**Activity**
When the string "computer" is part of a line below, that line should be copied.

**Input**
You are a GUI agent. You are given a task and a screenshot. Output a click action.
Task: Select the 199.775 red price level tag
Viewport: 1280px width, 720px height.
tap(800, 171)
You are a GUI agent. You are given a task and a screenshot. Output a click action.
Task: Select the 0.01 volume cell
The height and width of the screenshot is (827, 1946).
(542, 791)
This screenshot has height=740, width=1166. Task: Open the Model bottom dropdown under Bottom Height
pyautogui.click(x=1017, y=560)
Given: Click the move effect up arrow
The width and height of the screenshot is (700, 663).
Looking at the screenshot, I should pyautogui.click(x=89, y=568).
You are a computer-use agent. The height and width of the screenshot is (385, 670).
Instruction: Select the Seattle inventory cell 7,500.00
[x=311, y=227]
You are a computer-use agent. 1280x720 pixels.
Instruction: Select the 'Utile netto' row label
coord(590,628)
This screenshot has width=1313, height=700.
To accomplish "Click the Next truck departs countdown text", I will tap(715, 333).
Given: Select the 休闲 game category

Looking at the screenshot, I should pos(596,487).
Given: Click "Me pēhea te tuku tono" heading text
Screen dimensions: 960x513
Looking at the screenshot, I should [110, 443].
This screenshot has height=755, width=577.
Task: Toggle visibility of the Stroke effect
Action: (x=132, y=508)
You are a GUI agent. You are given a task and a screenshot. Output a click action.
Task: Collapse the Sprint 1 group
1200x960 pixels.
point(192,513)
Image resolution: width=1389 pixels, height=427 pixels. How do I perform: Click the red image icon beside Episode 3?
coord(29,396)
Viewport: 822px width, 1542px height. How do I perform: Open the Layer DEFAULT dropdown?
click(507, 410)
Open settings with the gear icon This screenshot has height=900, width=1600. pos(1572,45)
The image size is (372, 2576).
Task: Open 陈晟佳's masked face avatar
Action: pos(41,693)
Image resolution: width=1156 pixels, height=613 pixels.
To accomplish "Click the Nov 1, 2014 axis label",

**Solution to this task**
You are a computer-use agent. The height and width of the screenshot is (385, 670).
You are a computer-use agent. 1280x720 pixels.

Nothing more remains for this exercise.